Mid Wales

Woman turns down new home offer from Aberystwyth Tesco developers

Enid Jones outside her house
Image caption Enid Jones fears her terraced home may have to be demolished to make way for the development

A woman whose home is standing in the way of a planned shopping development has vowed to stay put, despite being offered a new house.

Enid Jones was offered the deal by the developers who hoped she would give up her home in Aberystwyth.

The development, which includes a Tesco and a Marks and Spencer store, could result in the demolition of her terraced property and 11 others.

Developers Chelverton Deeley Freed said discussions were ongoing.

Mrs Jones fears that if she refuses to sign a deal, the developer will ask Ceredigion council to force her to sell up by applying a compulsory purchase order (CPO).

After an 18-month bidding process, the council announced it had selected Chelverton Deeley Freed to develop Mill Street car park.

Its proposals are to bring the town better car parking and shopping, while it is claimed that it could boost town centre trade by between £1.6m and £3.5m a year.

But according to the plans released by the council, they also require the demolition of Glyndwr Road, where Mrs Jones lives.

"I'm holding onto this house because I love my home. I'm not against the development, I just don't want to lose my house," Mrs Jones said.

She said the developers had offered to buy her a house in the town or build her a new property as part of a deal to persuade her to give up her house.

"I have looked at other houses, but I couldn't find anything suitable. I don't really want to leave my house though," she said.

She had a meeting with the council and the developers in January and February, when the offers were made.

Another was scheduled for March, but when Mrs Jones had been unable to find a suitable replacement property she cancelled the meeting.

Image caption Glyndwr Road is near the planned Mill Street car park development

She said talks between her, the developers and the council were now in "limbo".

Ceredigion council said Mrs Jones's solicitor had advised its officials that she did not want any more meetings with the developer.

A spokeswoman said: "Mrs Jones has been advised throughout the discussions that the developer may possibly request the council to consider the use of CPO. This scenario has not yet arisen.

"The council has made it known that the preferred developer remains open to discussion should Mrs Jones's position alter."

Mrs Jones said it was a worrying time, and she had gone to the expense of hiring a solicitor.

Diabetic since she was nine, she chose Glyndwr Road for its location.

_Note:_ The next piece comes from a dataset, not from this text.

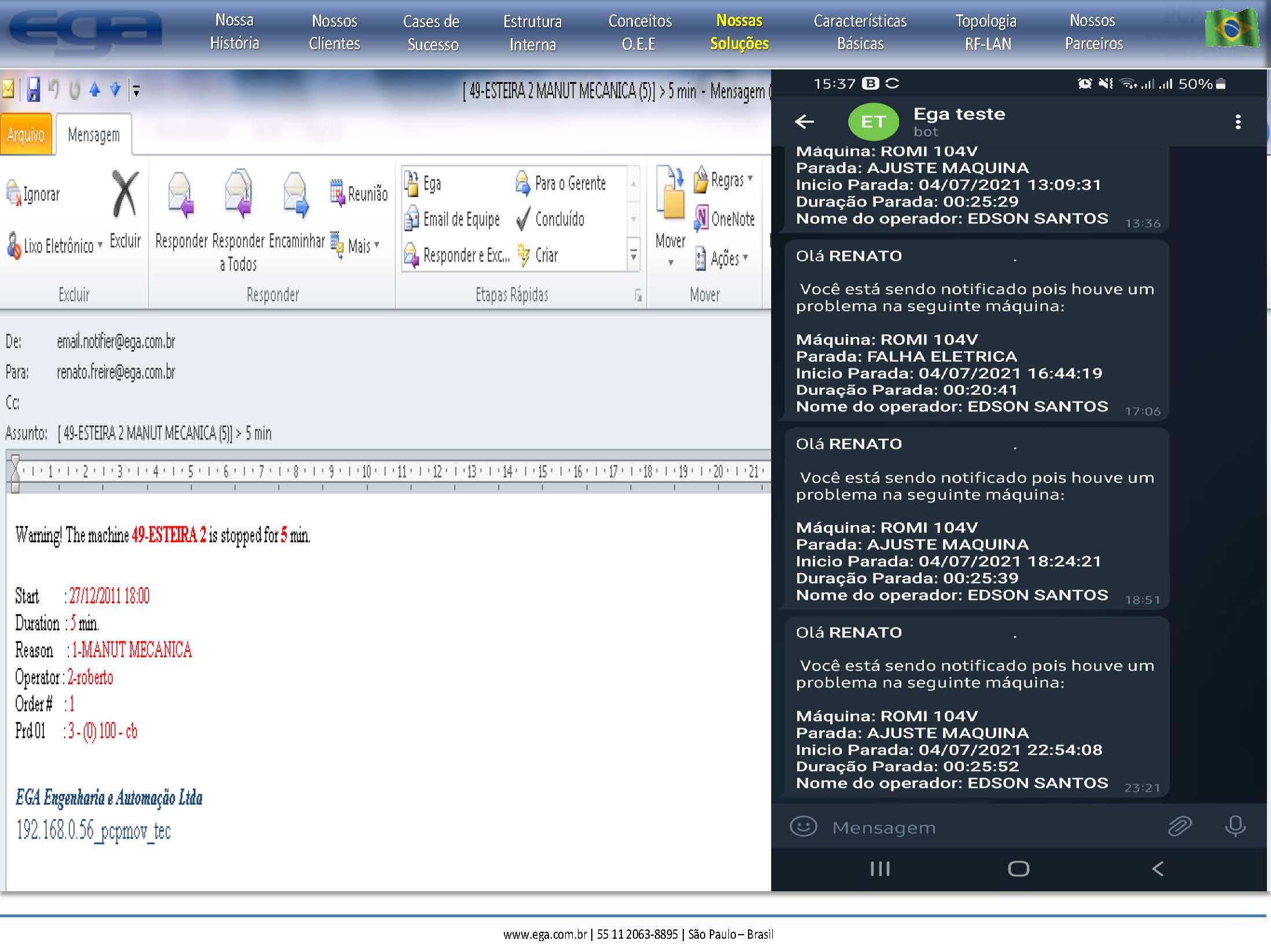Screen dimensions: 1271x952
Task: Select Cases de Sucesso navigation item
Action: [432, 33]
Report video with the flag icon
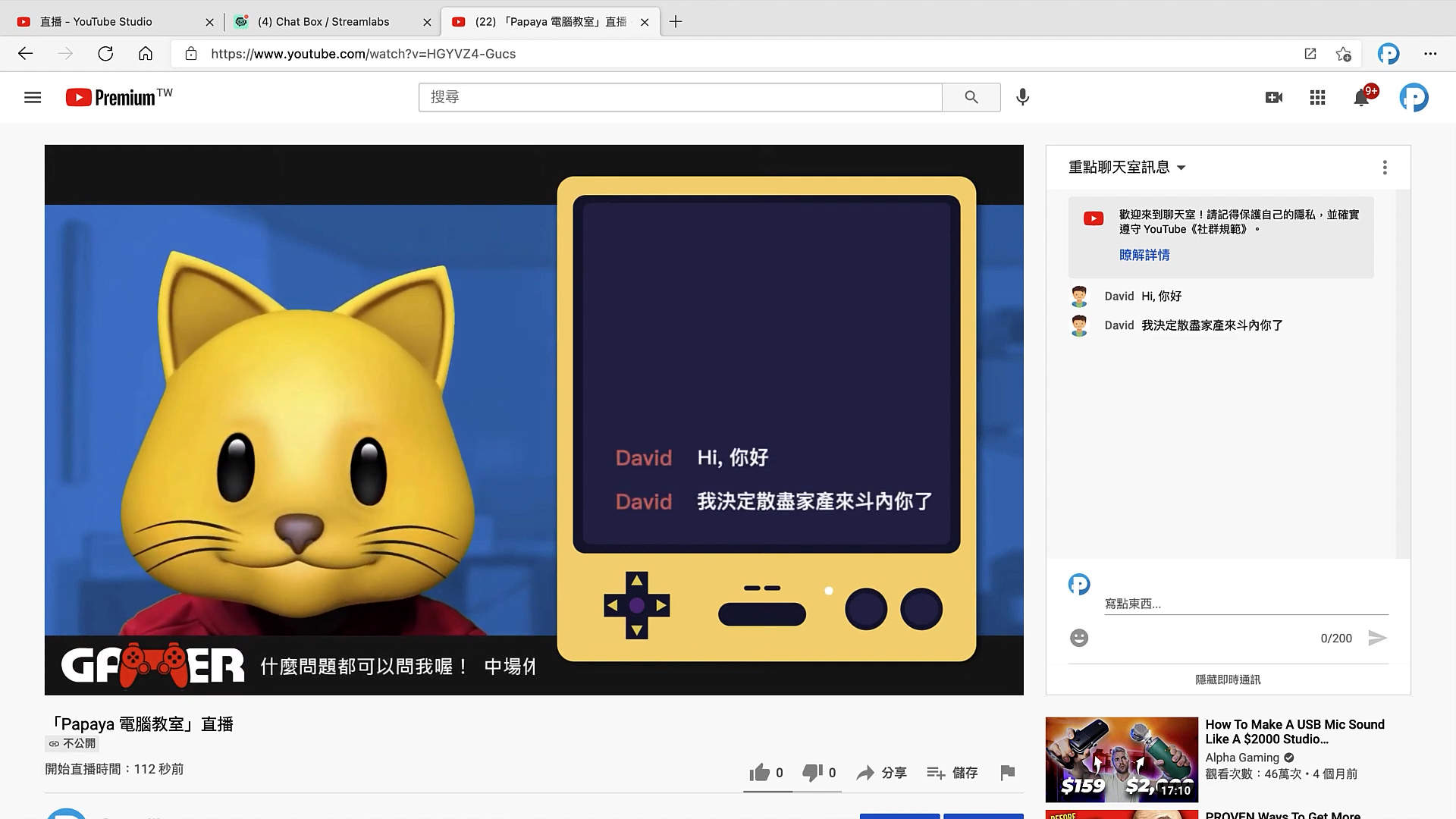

The 56-year-old, who lives on her own, knew from local searches when she bought the 1930s terraced property that although Mill Street car park next door was earmarked for development, Glyndwr Road itself was not included in any plans at the time.


"The house is so convenient," she added. "It has two floors, but I could live on one floor if I had to.

"I am diabetic and my eyesight is deteriorating and I might end up in a wheelchair in the future, who knows?"

Simon Morgan of Chelverton Deeley Freed said discussions about Glyndwr Road were ongoing, but he refused to comment further.

In a programme broadcast last November, BBC Wales' Week In Week Out followed Mrs Jones in her attempt to get more details about the plans.

The programme said nine of the 12 homeowners in Glyndwr Road had agreed to sell, but three had refused.